За открытыми настежь воротами крепости глазам открылось нечто вроде внутренностей однажды посещенного с экскурсией Раифовского монастыря, единственного в мире обладателя молчаливых лягушек. Может, в других монастырях так же, не знаю, был только в одном. Разница лишь в том, что здесь все строения размером поменьше и деревянные.

Едва нас принял страж у ворот, как сопровождавшие воины вскочили на привязанных коней и умчались.

— Я — Вешняк, — сообщил плотный улыбчивый страж, расцветя до ушей.

От него, большого и жизнерадостного, исходило так долго искомое спокойствие. Чувствовалось, как моя спутница тает под его участливым, почти отеческим взглядом.

Теперь он ждал, чтобы назвались мы.

Резко отстраненная царевна вскинула на меня гневный взор, в ответ прилетел щипок в мягкое место.

— Марьяна и Ва… ня. — В последний момент я передумал с именем. Во избежание.
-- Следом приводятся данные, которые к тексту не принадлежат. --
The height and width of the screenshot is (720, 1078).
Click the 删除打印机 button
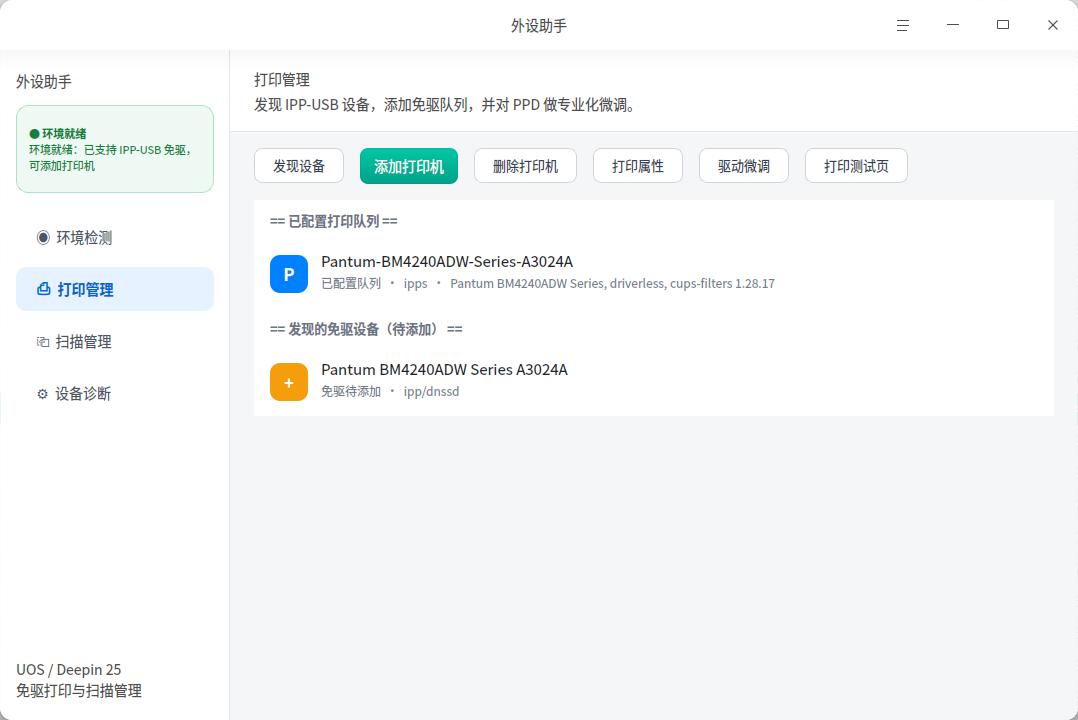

А спутнице надо привыкать держать рот закрытым, когда мужчины разговаривают. И не расслабляться. Рано еще. Если вообще когда-то не рано.

— Полюбовнички?

Судя по тону, Вешняк не имел ничего против, глаза смеялись — по-доброму. Наверное, это слово здесь передает информацию, не имея обидного оттенка, но мы с царевной покрылись краской.

— Брат и сестра, — глухо сообщил я.

— Не похожи. Ну, мое дело вас принять и разместить, а родственники вы или еще нет, время покажет. Пойдемте. — Вешняк двинулся в сторону домишки, откуда чудесно пахло. — Издалека?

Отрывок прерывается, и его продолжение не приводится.